━━━━━ Records supplied

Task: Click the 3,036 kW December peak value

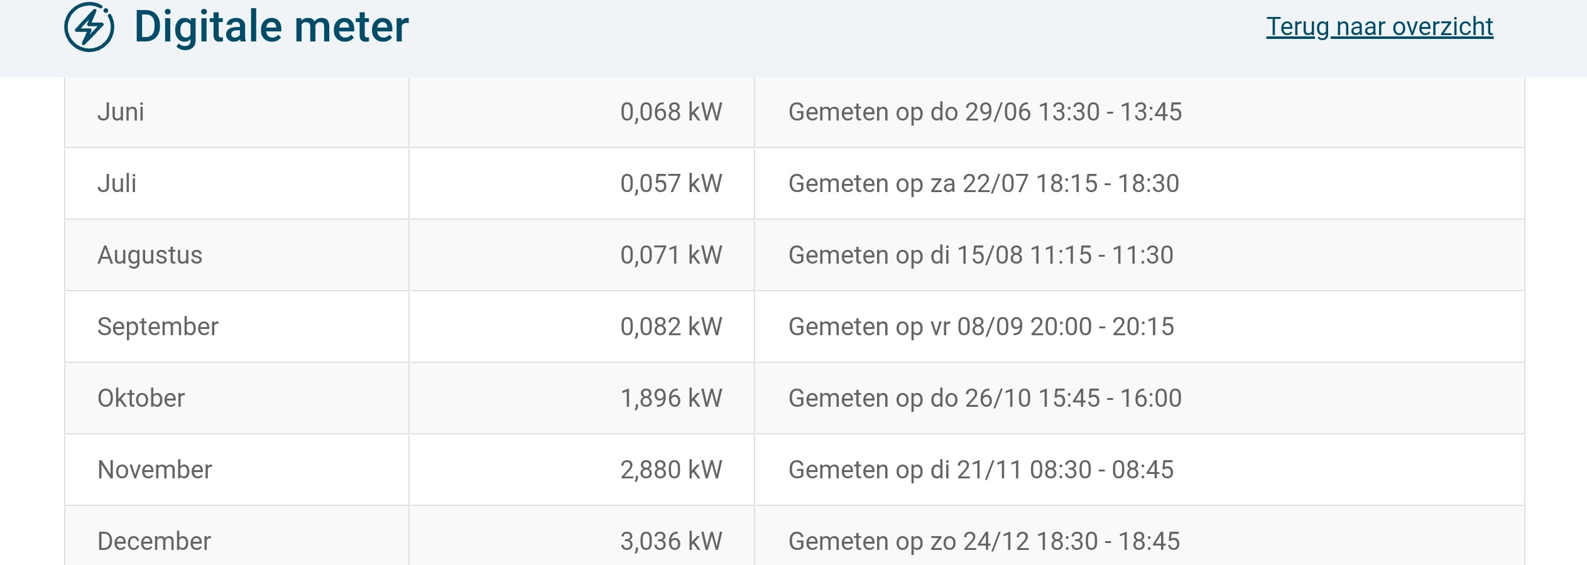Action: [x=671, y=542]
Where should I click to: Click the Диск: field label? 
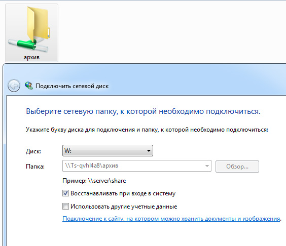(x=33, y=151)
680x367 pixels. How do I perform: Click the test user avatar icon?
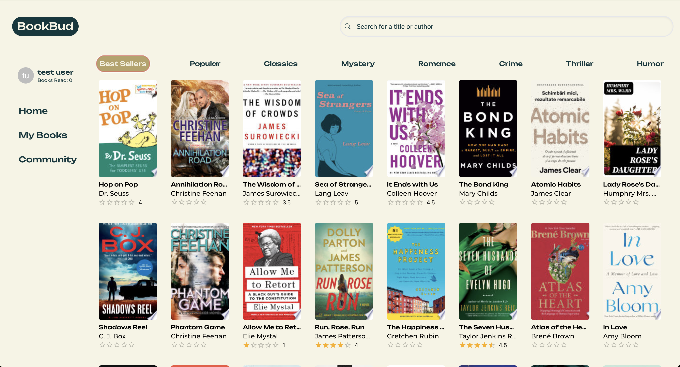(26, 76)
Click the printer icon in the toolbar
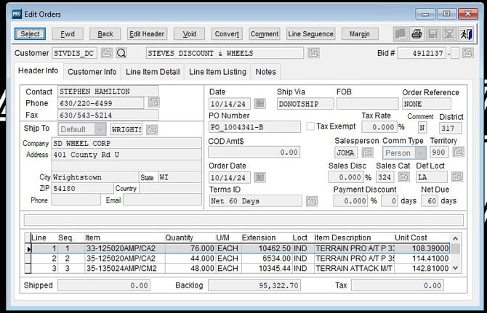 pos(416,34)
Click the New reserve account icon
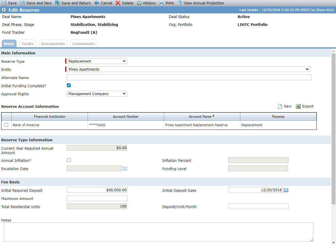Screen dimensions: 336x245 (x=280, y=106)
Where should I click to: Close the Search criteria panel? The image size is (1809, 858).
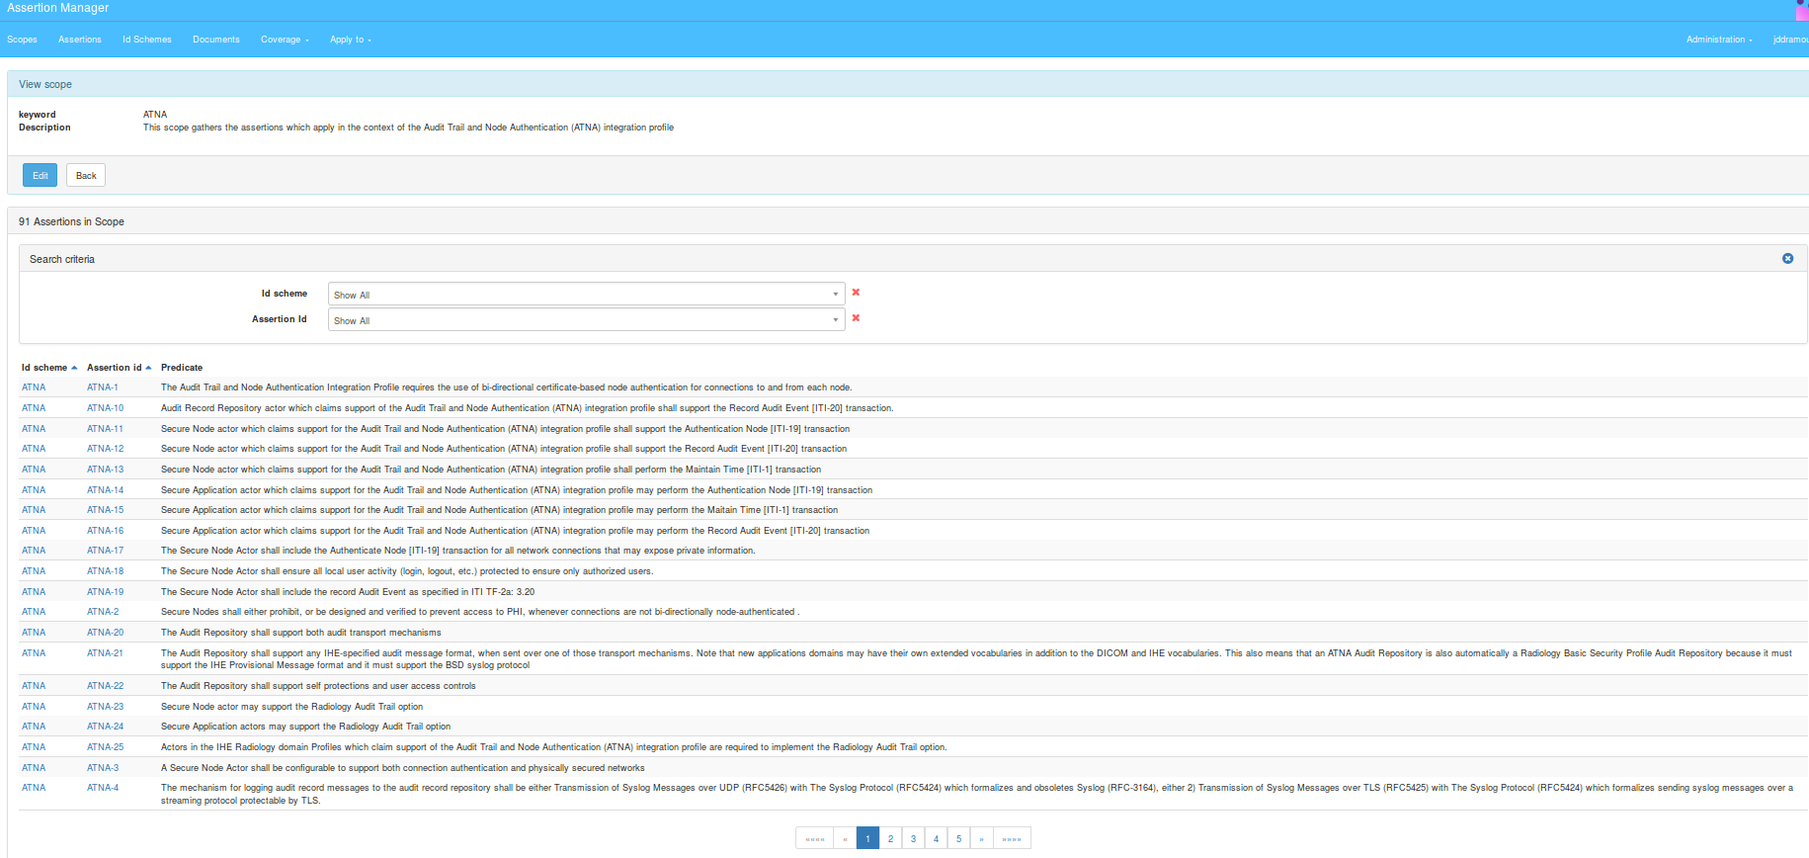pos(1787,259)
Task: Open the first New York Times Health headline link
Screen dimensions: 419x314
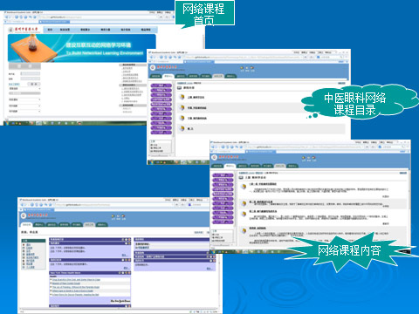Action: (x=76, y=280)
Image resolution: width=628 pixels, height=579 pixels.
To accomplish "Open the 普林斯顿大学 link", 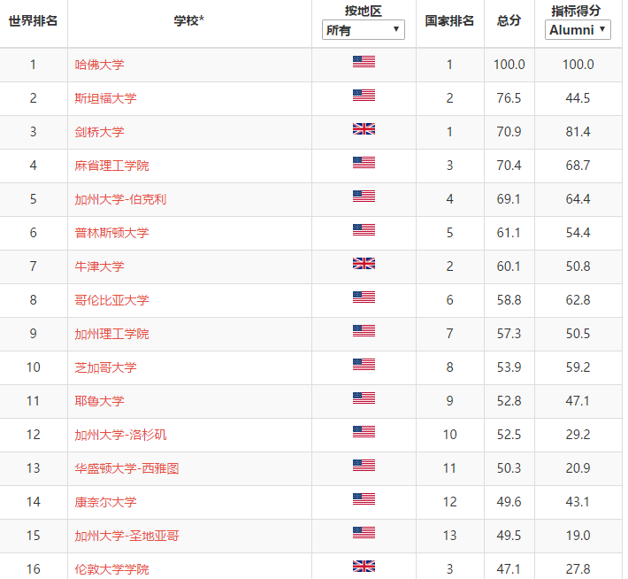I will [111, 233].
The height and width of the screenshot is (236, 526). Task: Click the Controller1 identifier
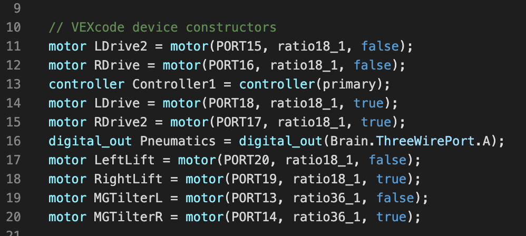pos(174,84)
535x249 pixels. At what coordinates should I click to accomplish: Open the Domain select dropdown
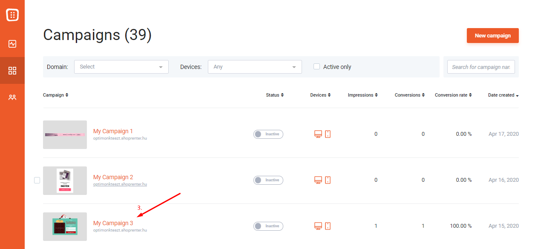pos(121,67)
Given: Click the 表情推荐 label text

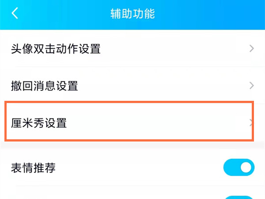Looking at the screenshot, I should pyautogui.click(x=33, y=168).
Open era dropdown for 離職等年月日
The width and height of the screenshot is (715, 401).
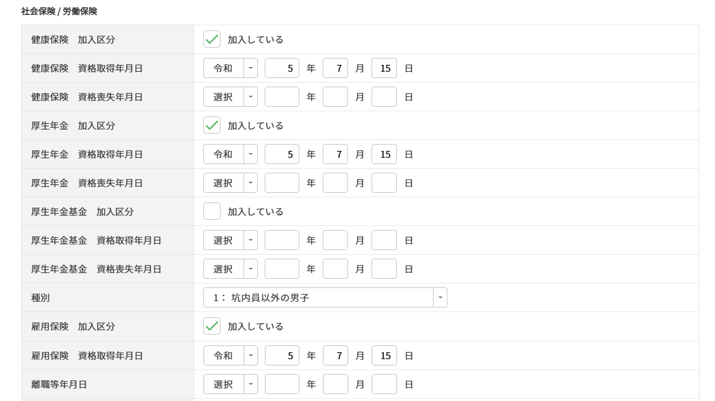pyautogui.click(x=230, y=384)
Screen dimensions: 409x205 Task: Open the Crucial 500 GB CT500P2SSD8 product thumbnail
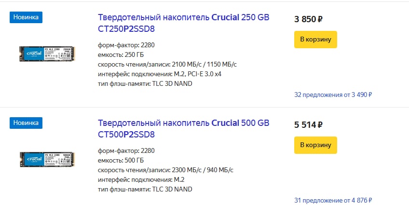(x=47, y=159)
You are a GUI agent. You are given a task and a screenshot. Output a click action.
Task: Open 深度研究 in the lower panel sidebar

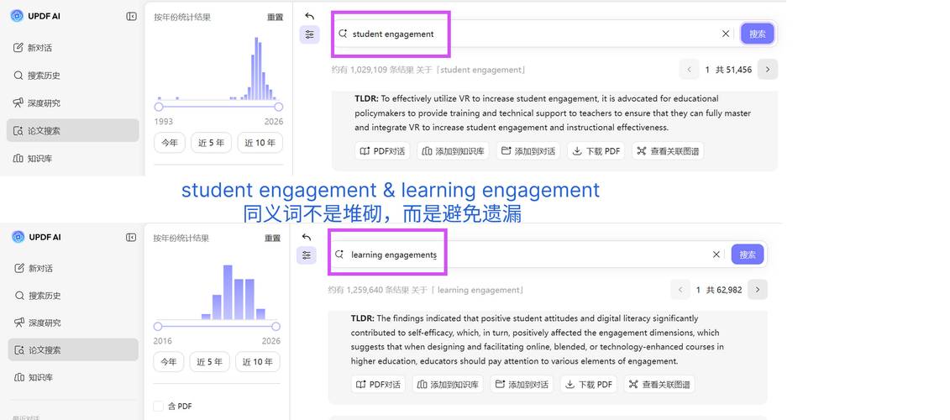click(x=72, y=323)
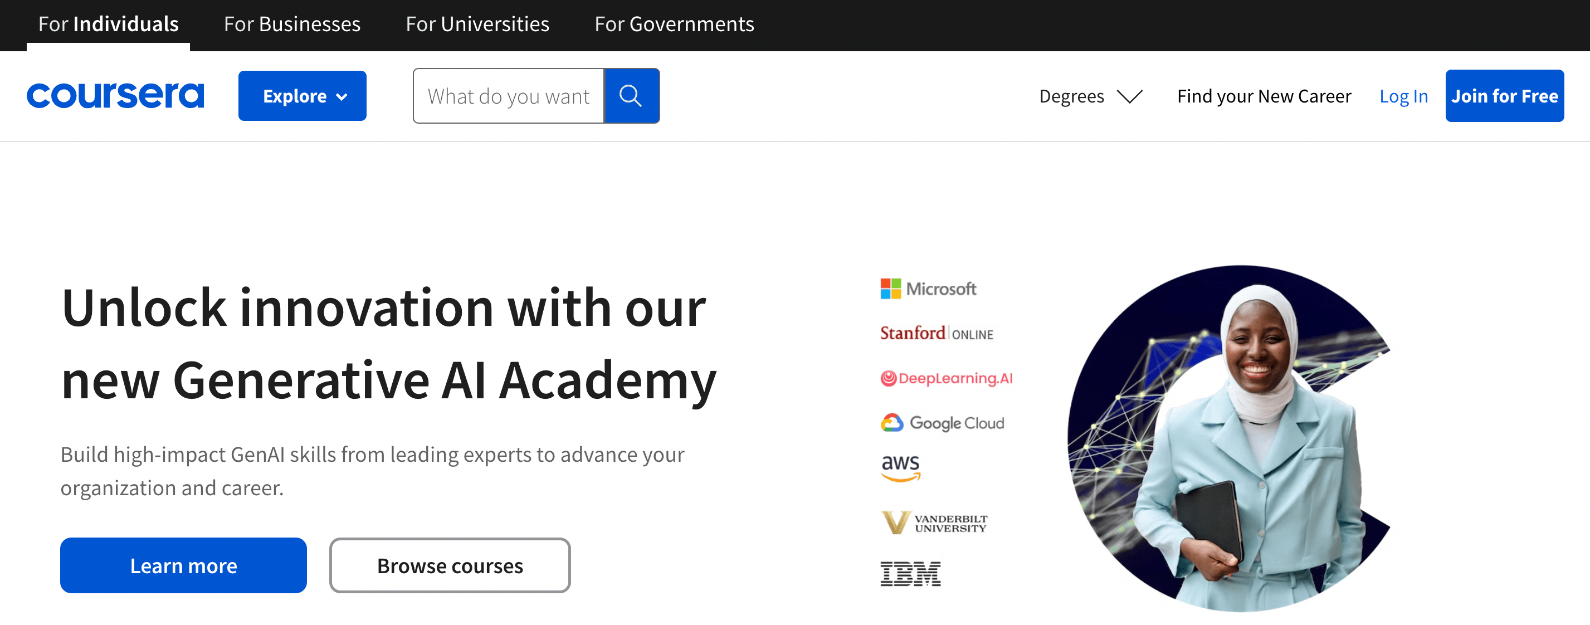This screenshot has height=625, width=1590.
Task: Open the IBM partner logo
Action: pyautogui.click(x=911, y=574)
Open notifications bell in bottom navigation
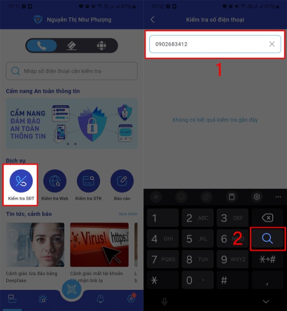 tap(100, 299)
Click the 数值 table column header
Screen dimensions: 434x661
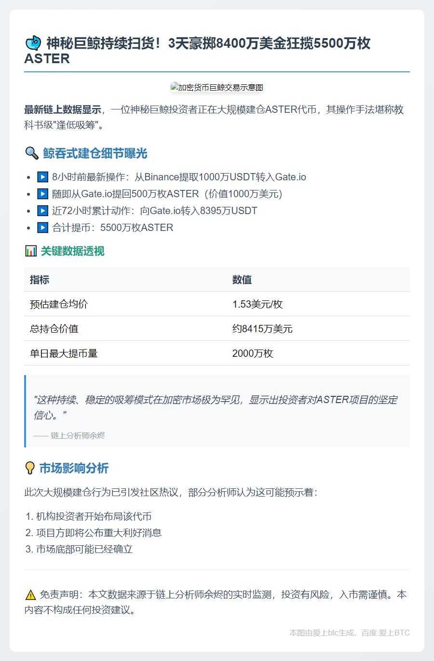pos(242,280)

━━━━━━━━━━

Task prompt:
Rewrite everything from the line containing "The height and" down to the end of the data, putting "menu" wherever "dropdown" appears and changing nothing else. Leave the pictures out of your answer.

Exercise solution:
The height and width of the screenshot is (236, 526). Task: Click the Controller1 identifier
pos(174,84)
535x249 pixels. At what coordinates should I click to accomplish: Open the Domain select menu
pos(121,67)
Given: Click the 表情推荐 label text

Looking at the screenshot, I should pyautogui.click(x=33, y=168).
Open era menu for 離職等年月日
The width and height of the screenshot is (715, 401).
pyautogui.click(x=230, y=384)
Screen dimensions: 409x205 Task: Open the Crucial 500 GB CT500P2SSD8 product thumbnail
(x=47, y=159)
You are a GUI agent. You are given a task and a screenshot. Output a click action.
Task: Open 深度研究 in the lower panel sidebar

click(x=72, y=323)
This screenshot has height=625, width=1590.
Task: Open the IBM partner logo
Action: pyautogui.click(x=911, y=574)
Open notifications bell in bottom navigation
 tap(100, 299)
Click the 数值 table column header
Screen dimensions: 434x661
pos(242,280)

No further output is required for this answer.